# Optical measuring instrument: Point auto-focus (PAI) for coordinate and surface texture measurements

Point auto-focus (PAI) optical measuring instrument works based on the principle of following the focus position of a microscope objective lens. This auto-focus mechanism follows the height of the surface of a measured object.

Point auto-focus (PAI) optical measuring instrument works based on the principle of following the focus position of a microscope objective lens. This auto-focus mechanism follows the height of the surface of a measured object.

That is, the other name of this instrument is “focus follower”.

When compared to a stylus instrument, that is a tactile surface measuring instrument, PAI is a stylus instrument but is based on optical (non-contact) method instead of tactile (contact) stylus.

Figure 1 below shows an example of one type of PAI instruments. This instrument is produced by a Japanese company, Mitaka Kohki. In Figure 1, Mitaka MLP-3SP  is shown as one of Mitaka products based on PAI technology.

From Figure 1, MLP-3SP system consists of 4-axis linear and 1-axis rotation. The 4-axis linear system is constituted by 3-axis linear X, Y and Z motion stage and 1-axis short-distance ultra-precision axis to move the auto-focus system  so that this system follow the objective lense’s focus position on a measured surface.

This 1-axis auto-focus motion system has $1 nm$ position resolution. This ultra-precise and accurate axis is used to follow the focus position of an equipped objective lens and record the focus position as the height of a measured surface.

Figure 2 below presents a complete configuration of Mitaka MLP-3SP including its vibration isolation table and system enclosure. In Figure 2, the vibration isolation table is equipped with an air-floating table using an air-bearing system. The main purpose is to isolate high frequency vibration originated from ground vibration at a shopfloor or from instrument electric motors.

## Working principle of point auto-focus measuring instrument

PAI instrument measures a surface topography by focusing a laser beam at a single point on a measured surface. On this single point, the auto-focus linear axis mechanism will automatically move the objective lens of the instrument up and down until the laser beam is at focus position of the objective lens.

When the position of the objective lens at focus, the encoder of the auto-focus linear axis and the other X,Y,Z linear axes records the objective lens position. The recorded height position of the focus position is the height of a measured surface. This process is then repeated for a complete surface profile or trajectory to finally reconstruct the entire measured surface.

The light source for PAI system is a coherent light, that is a laser. The commonly used laser is a laser with wavelength of $632 nm$, that is red laser. The size of the laser spot diameter at focus depends on the magnification and type of an objective lens used by the PAI system. With a $100\times$ objective lens, the size of laser spot diameter at focus is about $1\mu m$.

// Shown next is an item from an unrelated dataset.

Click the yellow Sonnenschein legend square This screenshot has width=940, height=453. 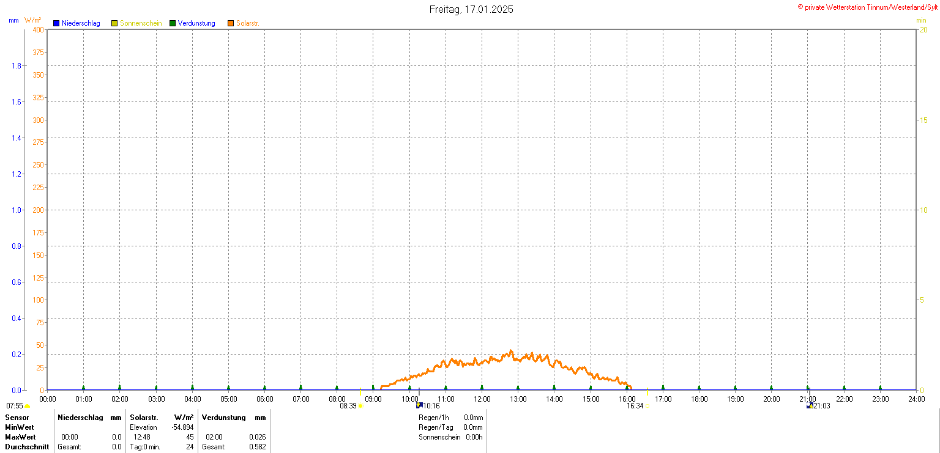coord(114,23)
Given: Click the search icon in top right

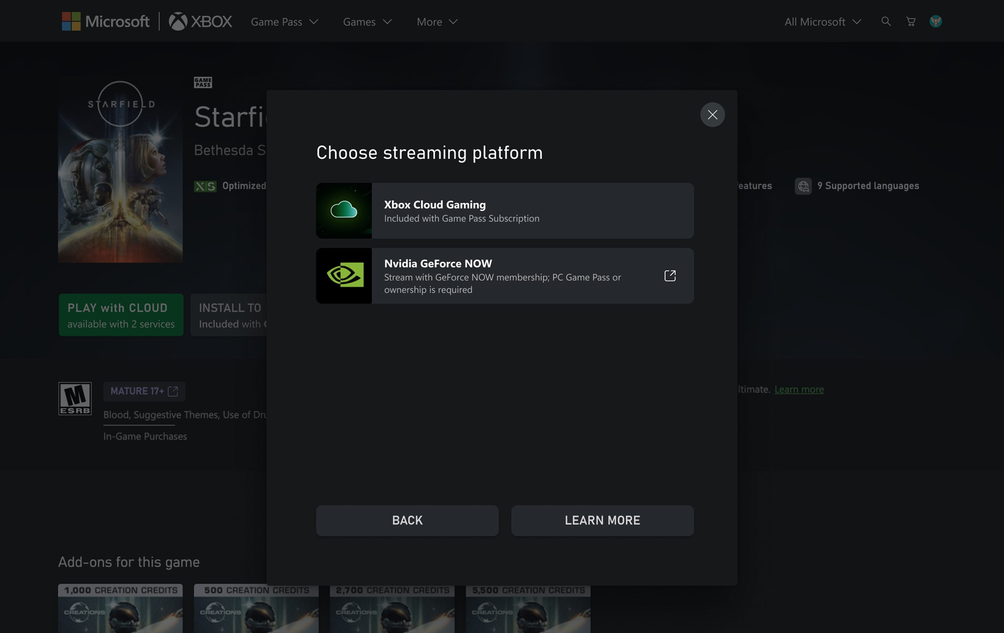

Figure 3 above shows the optical configuration and auto-focus working principle of PAI instrument. One unique aspect of PAI is that it is not equipped by a 2D imaging sensor. Instead, it is equipped by a high-sensitive auto-focus photo detector.

As mentioned before, other unique aspect of PAI is that its auto-focus linear axis has a $1 nm$ resolution so that the height of a measured surface can be detected with high accuracy.

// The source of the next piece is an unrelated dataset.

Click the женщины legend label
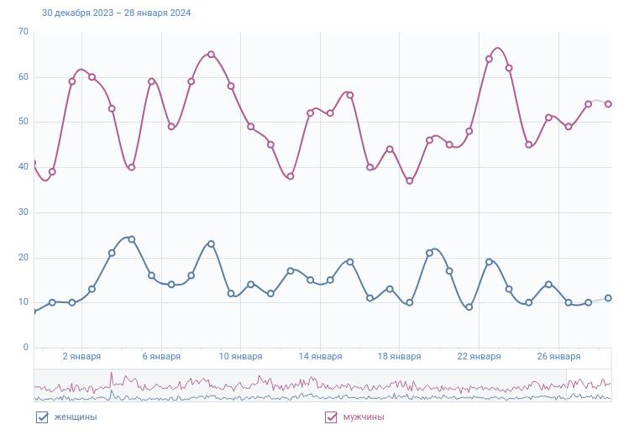 tap(75, 417)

From Figure 3 left, the laser beam of PAI system is presented at focus position at a measured surface location. When the laser is at its focus position, the location of the reflected laser beam from a measured surface will be towards the centre point of the auto-focus photo-detector sensor.

Meanwhile from Figure 3 right, the laser beam position is out-of-focus so that the reflected laser beam will be at non-centre location of the auto-focus photo detector system. Due to this non-centre location at the auto-focus sensor, the auto-focus linear motion system will move the objective lens up and down until the reflected laser beam falls at the centre of the auto-focus system, that is the objective lens is at its focus position.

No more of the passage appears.